In fact, I got into the survivalist mode of thinking one evening in the mid 50s while she was darning and I at age 7 was watching a documentary on WWII on TV. They were showing footage of peasant villagers fleeing town with all their possessions on their donkeys or own backs as the invading armies were approaching...I asked Ma. "If they leave home, how will they eat?"...Without looking up from her darning, she sagely said, "They'll just head for the hills." as if that would solve the problem....I pondered that for a moment, and it didn't take long to realize, that we lived in Chicago. We ain;t got no hills. Where would we go if there was ever a war here?...The die was cast.

While we were building our house here in the sticks in WI, we lived in a trailer.
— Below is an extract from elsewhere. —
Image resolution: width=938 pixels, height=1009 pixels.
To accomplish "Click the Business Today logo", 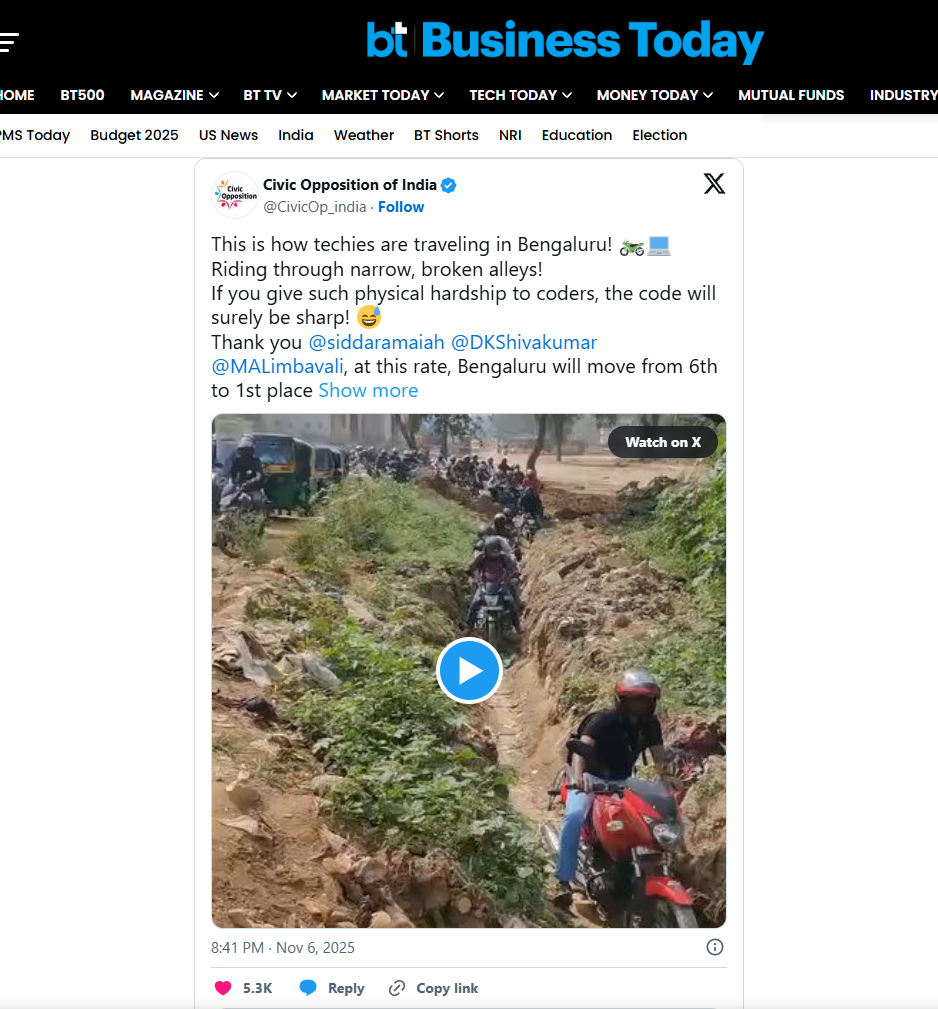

No clothes washer. Going to the laundromat in town periodically, it quickly became apparent that it was cheaper to throw out used socks and underwear and buy new ones than to wash them at those rates....and certainly easier than darning.

But yours are special, nice socks. I can see why you want to save them. Nice job.


----------



## newfieannie (Dec 24, 2006)

mom taught me how to darn when i was 6 or so. i wear wool socks around the house, out on the deck etc. doesn't take long for the heel to go.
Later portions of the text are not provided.